In continental Europe and Japan – where the most competitive manufacturers are located - capitalists, governments and leaders of the unions and reformist parties alike blame the world financial crisis and the collapse of US-markets for the tremendous crisis of their industry otherwise supposedly “healthy.” Nevertheless they too need billions of Euros or Yen to bail them out, whilst they sharply denounce the US-government for protectionism and “distorting” the market with its aid.

This is pure hypocrisy. All the large imperialist countries, where the bulk of the world car monopolies are located – the US, Japan, Germany, France -, have rushed to aid their companies. France has handed out a major package for Renault and PSA, Germany has introduced measures to simulate demand by subsidising prices for cars.

This shows that – whatever the rhetoric – all the major imperialist countries are resorting to state intervention and aid in the current period. No wonder that the US does most, since its car industry has already been on the bricks before the slump hit the whole world. Already in 2007 GM had to register a loss of 38 billion dollars, whilst German and Japanese multi-nationals like Volkswagen and Toyota announced massive profit increases and record levels both in output and sales.

However, the crisis of the car industry – indeed a world crisis – comes as no surprise. Whilst the financial crisis in the US and breakdown of the credit chains has triggered its outburst, a massive crisis of over-accumulation of capital lies at the root of the crisis.

[A run of entries]
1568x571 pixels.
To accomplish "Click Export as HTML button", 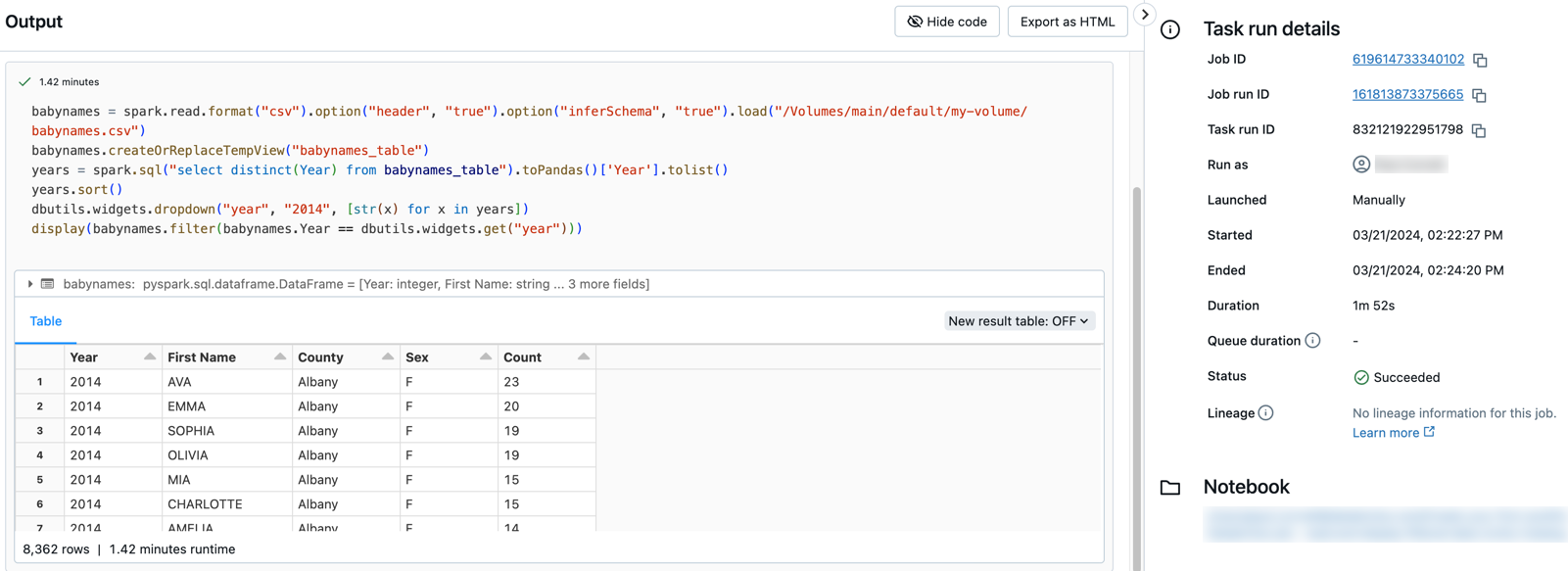I will coord(1067,22).
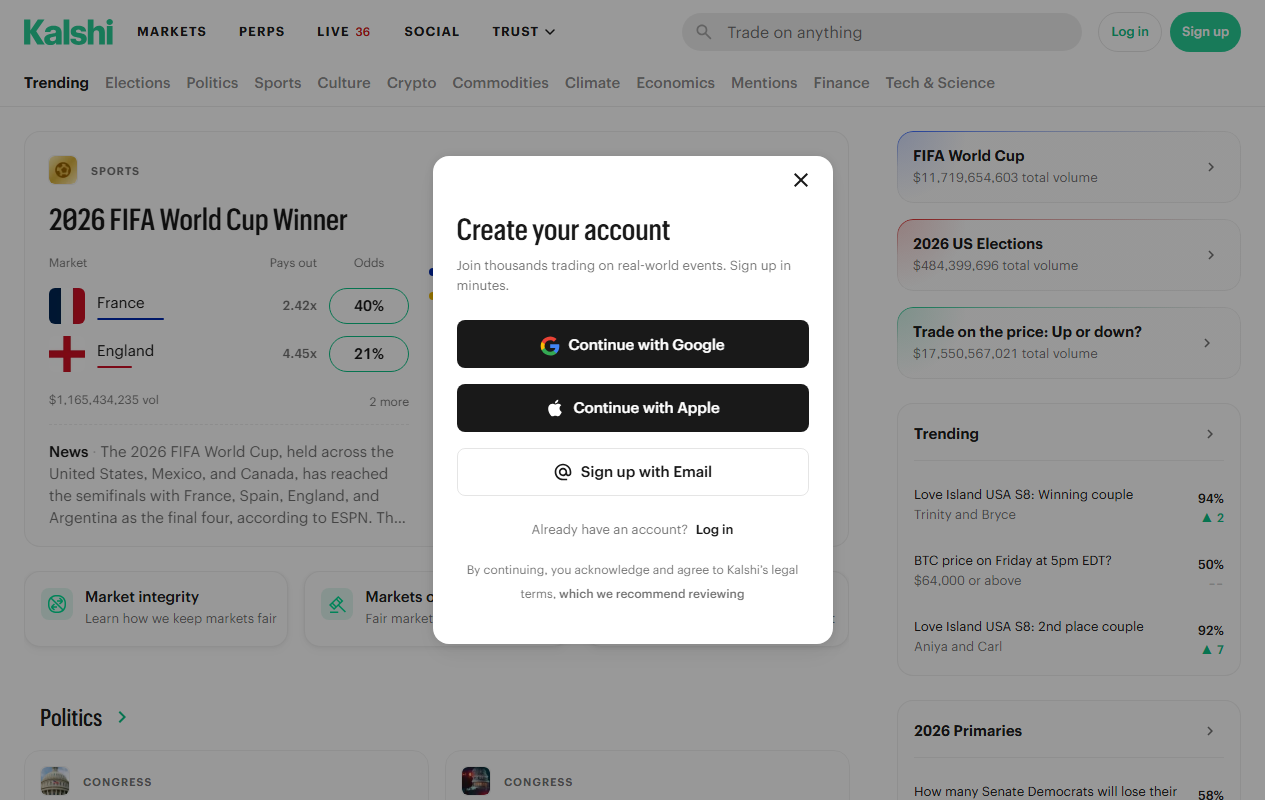Click the soccer ball Sports icon
The height and width of the screenshot is (800, 1280).
[63, 170]
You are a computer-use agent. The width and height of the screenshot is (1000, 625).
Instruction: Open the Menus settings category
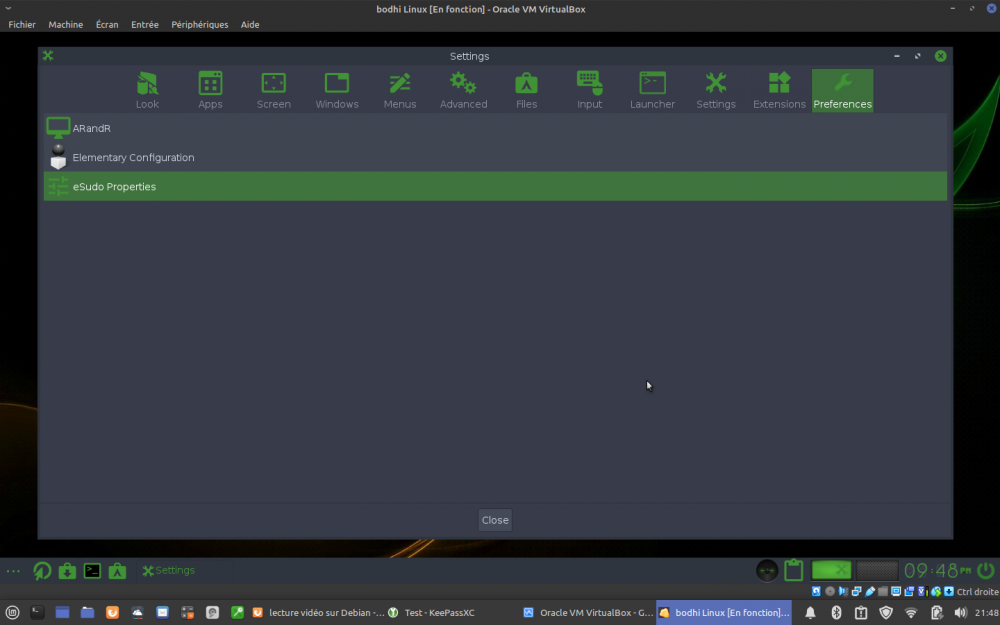click(400, 90)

WHAT TO DO:
1: Answer these questions from the article on the car industry crisis:
(a) Which two companies received a major package from France?
(b) What loss did GM have to register in 2007?
(c) What does the article say lies at the root of the crisis?
2: Return the passage of the car industry article starting with "This shows that" and going on through "output and sales.", copied word for word.
3: Name every car company mentioned in the car industry article.

LIST OF SOLUTIONS:
1:
(a) Renault and PSA
(b) A loss of 38 billion dollars
(c) A massive crisis of over-accumulation of capital

2:
This shows that – whatever the rhetoric – all the major imperialist countries are resorting to state intervention and aid in the current period. No wonder that the US does most, since its car industry has already been on the bricks before the slump hit the whole world. Already in 2007 GM had to register a loss of 38 billion dollars, whilst German and Japanese multi-nationals like Volkswagen and Toyota announced massive profit increases and record levels both in output and sales.

3: Renault, PSA, GM, Volkswagen, Toyota